Discrets jardins

Ce carré de verdure parisien fait partie des lieux sur lesquels on tombe par hasard. Il faut pour celui-là, passer le porche sécurisé de l’Institut Culturel Italien, rue de Varenne. Deux objets peuvent vous y conduire: une exposition en cours ou la toute petite bibliothèque qui se situe en sous-sol. Parmi ses charmes, l’hôtel de Galliffet compte un jardin avec ses quatre côtés presque égaux et ses chaises d’agrément qui invitent à la pause comme dans la cour intérieure d’un monument florentin.

Les grilles du Luxembourg vont bientôt supporter une exposition sur les 420 « jardins extraordinaires » répertoriés comme « remarquables » à l’échelle nationale par le Ministère de la Culture et de la Communication. On ne sait si celui de la rue de Varenne y figurera mais peu importe, ce qui compte c’est la découverte, pas le label.

En marge de cette nomenclature prestigieuse, figurent à Paris au moins autant de squares de quartier et même de territoires verts que l’on n’appelle même pas jardins. Lors des grandes phases de construction d’habitations la plupart du temps populaires, soit des années trente jusqu’aux années soixante, l’espace n’était pas aussi précieux qu’aujourd’hui. Des ensembles modestes sont environnés de larges superficies plantées où des générations d’enfants ont joué au ballon.

Plus encore sur la périphérie, le long des Maréchaux, on compte nombre d’espaces que la population s’est appropriée au cours des années par un usage familial, sportif, ou pour entretenir les relations de voisinage, laisse du chien en main. Par exemple entre la Porte Brancion et la Porte de Versailles, des stades, des cours de tennis, des allées arborées, occupent les sols qui courent jusqu’au périphérique. Ces endroits sont idéaux pour se réconcilier avec l’humanité.

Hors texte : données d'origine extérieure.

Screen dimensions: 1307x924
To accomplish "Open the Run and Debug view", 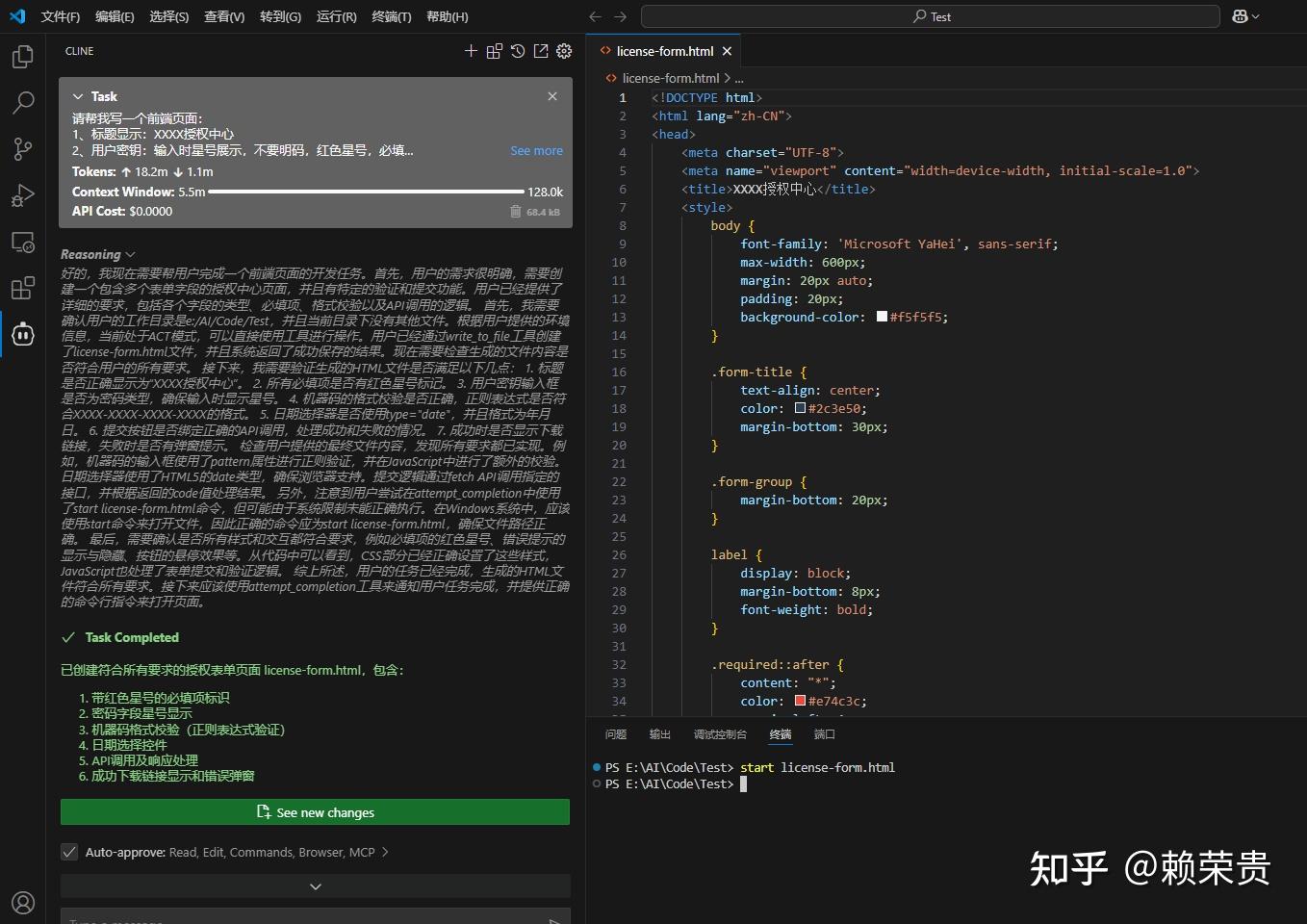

Jardin de la périphérie parisienne

D’abord parce qu’ils sont jolis en toute saison même en cette fin d’hiver où la brume matinale déploie sans ostentation ses effets impressionnistes. Depuis les années cinquante les arbres ont vieilli et dispensent l’ombre indispensable aux lourdes journées d’été. Les allées sinueuses sont favorables aux promeneurs qui viennent là le soir aider à la digestion. Depuis peu il y a des agrès pour ceux qui veulent se défouler. Rien n’est réglementé, la population est paisible.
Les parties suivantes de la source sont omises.